> **INSTRUCTIONS TO FOLLOW**: Every entry should be returned exactly. Omit none of them.

> **RAW DATA**:
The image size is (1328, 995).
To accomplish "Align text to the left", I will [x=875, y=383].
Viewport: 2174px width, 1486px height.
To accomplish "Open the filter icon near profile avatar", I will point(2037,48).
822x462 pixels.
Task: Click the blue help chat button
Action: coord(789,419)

> **WRITTEN ANSWER**:
The image size is (1328, 995).
To accomplish "Align text to the left", I will [x=875, y=383].
Viewport: 2174px width, 1486px height.
To accomplish "Open the filter icon near profile avatar", I will point(2037,48).
822x462 pixels.
Task: Click the blue help chat button
Action: coord(789,419)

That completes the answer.